Uit te voeren taak:
Geef de regels van het materiaal hieronder weer als een JSON-lijst van strings, met één string per regel en zonder lege regels. Begin bij de regel met "Click the Create App button" en ga door tot en met het einde van het materiaal.

(Gegevens om weergegeven items te vinden)
━━━━━━━━

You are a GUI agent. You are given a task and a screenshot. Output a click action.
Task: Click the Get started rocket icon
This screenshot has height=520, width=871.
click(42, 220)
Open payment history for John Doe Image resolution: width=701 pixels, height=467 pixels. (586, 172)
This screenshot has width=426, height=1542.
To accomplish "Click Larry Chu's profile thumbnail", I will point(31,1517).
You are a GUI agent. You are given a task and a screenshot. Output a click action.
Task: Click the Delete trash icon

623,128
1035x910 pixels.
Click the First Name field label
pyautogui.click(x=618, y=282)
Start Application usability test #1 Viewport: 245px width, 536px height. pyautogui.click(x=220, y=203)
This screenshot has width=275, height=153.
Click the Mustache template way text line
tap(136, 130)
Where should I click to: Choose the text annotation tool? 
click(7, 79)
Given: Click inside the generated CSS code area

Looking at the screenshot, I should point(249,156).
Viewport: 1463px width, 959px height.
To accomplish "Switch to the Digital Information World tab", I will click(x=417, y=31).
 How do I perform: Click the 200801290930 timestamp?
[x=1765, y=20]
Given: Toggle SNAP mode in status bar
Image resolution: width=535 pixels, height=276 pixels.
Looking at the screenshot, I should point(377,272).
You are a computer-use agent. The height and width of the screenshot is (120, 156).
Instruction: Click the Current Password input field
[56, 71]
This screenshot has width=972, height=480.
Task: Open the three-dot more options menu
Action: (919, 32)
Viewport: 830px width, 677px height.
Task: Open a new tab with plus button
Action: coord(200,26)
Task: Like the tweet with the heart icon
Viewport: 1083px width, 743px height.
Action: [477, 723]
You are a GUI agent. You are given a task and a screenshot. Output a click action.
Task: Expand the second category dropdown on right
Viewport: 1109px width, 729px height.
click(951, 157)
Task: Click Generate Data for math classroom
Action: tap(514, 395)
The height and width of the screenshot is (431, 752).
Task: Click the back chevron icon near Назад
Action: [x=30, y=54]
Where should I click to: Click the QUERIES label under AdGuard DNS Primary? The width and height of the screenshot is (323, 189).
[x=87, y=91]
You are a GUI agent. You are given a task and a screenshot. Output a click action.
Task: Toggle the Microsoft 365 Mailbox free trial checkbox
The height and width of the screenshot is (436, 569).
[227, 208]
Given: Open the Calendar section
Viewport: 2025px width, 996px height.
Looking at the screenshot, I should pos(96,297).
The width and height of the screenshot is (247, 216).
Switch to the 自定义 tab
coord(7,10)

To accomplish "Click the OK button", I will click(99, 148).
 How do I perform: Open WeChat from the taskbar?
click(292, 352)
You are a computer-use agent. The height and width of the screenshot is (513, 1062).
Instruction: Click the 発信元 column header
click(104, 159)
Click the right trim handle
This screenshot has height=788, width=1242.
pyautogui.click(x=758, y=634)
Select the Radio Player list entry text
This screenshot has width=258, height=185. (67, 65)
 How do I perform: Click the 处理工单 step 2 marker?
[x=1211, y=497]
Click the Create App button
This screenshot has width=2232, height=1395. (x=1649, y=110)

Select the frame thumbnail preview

━━━━━━━━

Antwoord op oefening:
[
  "Click the Create App button",
  "This screenshot has width=2232, height=1395. (x=1649, y=110)",
  "Select the frame thumbnail preview"
]